Vanni Santoni, con questo romanzo, ci regala un prequel (perfettamente leggibile a sé stante) ai suoi due volumi della saga “Terra ignota”: “Risveglio”, del 2013, e “Le figlie del rito” dell’anno successivo. Si tratta di un romanzo fantasy che si distacca completamente dalla falsariga del genere, molto spesso troppo legata al pesantissimo, inimitabile precedente di J.R.R. Tolkien o, più di recente, al “low fantasy” di George R.R. Martin (ma quella doppia R è necessaria per scrivere fantasy di successo?). Santoni scrive un vero “fantasy all’italiana” come prima di lui forse solo Guido Morselli ha saputo fare, sfruttando figure, note o dimenticate, della tradizione della penisola, ma anche ambientando il suo romanzo, quantomeno nei passaggi che si svolgono nel mondo reale, in luoghi concreti, specifici ma allo stesso tempo spesso riconducibili ad altri luoghi analoghi sparsi in tutto il Paese; il Museo Egizio di Torino è naturalmente unico, ma la piazzola di sosta con vista sul mare lungo la statale si riconduce a mille piazzole di sosta simili che la maggior parte di noi ha visto, in mille luoghi diversi.

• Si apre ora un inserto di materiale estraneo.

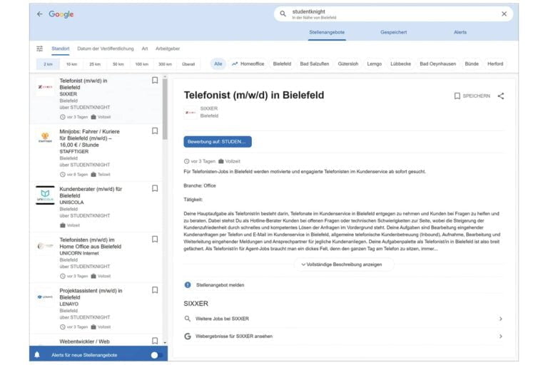This screenshot has width=548, height=365.
Task: Switch to the Gespeichert tab
Action: coord(393,32)
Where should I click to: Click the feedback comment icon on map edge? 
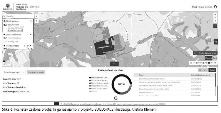click(216, 42)
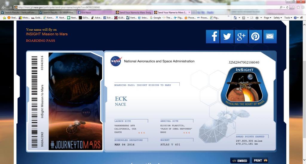Expand the Safety dropdown menu

pyautogui.click(x=278, y=18)
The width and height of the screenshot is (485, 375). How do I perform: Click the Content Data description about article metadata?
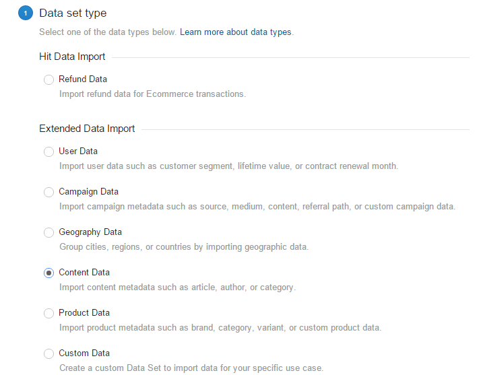tap(177, 287)
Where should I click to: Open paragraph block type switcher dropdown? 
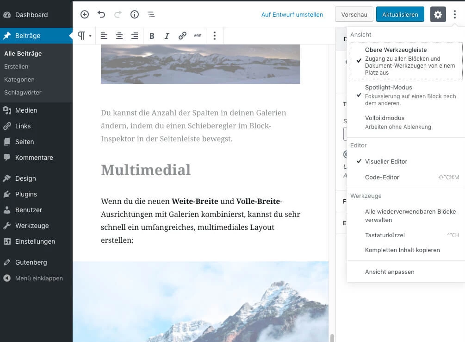(84, 36)
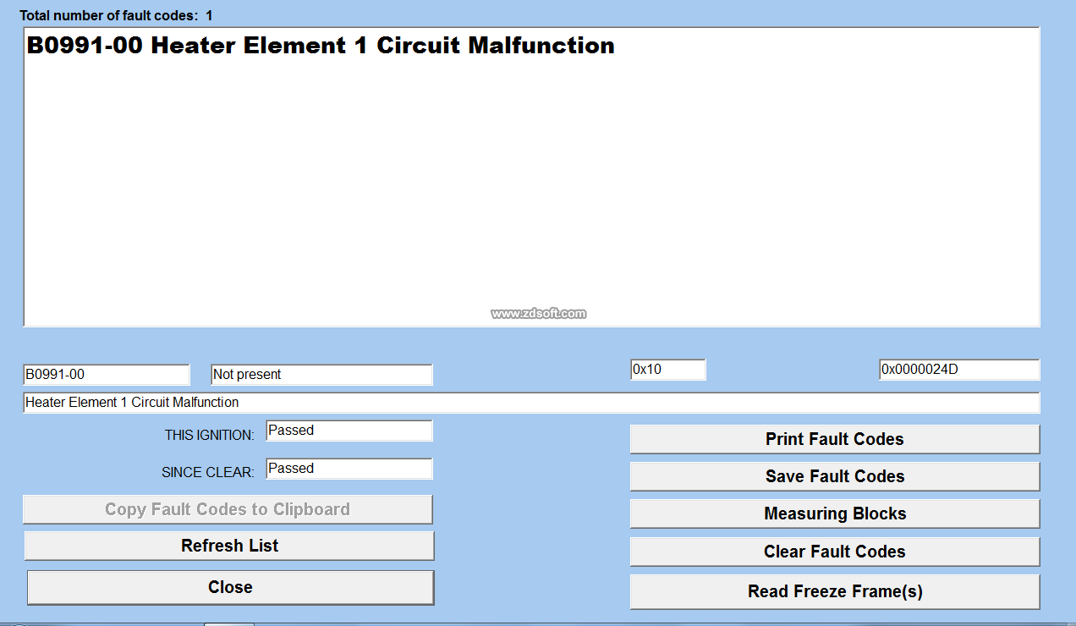
Task: Select the B0991-00 fault code list entry
Action: pyautogui.click(x=321, y=46)
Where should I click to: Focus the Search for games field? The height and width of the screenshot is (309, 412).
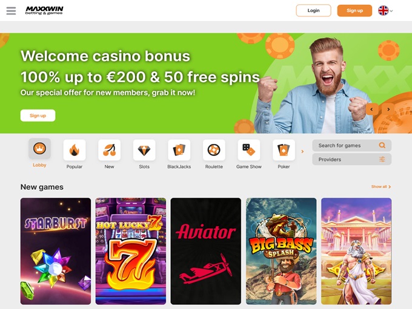pos(352,145)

Confesserò di aver faticato un po’ per cominciare a gustarmi questo romanzo, che si apre – come menzionato più sopra – con una serie di brevi capitoli che alternano la vita quotidiana del Mella a frammenti del suo sogno complesso, a volte slegati dalla parte onirica precedente; presto, comunque, si capisce che effettivamente alcune parti del sogno mancano, poiché il protagonista non le ha viste; questo ci rende un po’ più difficile capire cosa stia accadendo, ma allo stesso tempo è ottimo per immedesimarci ancora di più con Federico, dato che del sogno finiamo per sapere esattamente quello che sa lui: spizzichi e bocconi. Una volta superato questo piccolo ostacolo, “L’impero del sogno”, diventa semplicemente impossibile da mettere giù, pieno com’è di rivelazioni e di colpi di scena le cui conseguenze il lettore non può non voler scoprire.

Un romanzo insomma consigliatissimo a tutti gli appassionati di fantasy e di libri di avventura, che qui troveranno pane per i propri denti.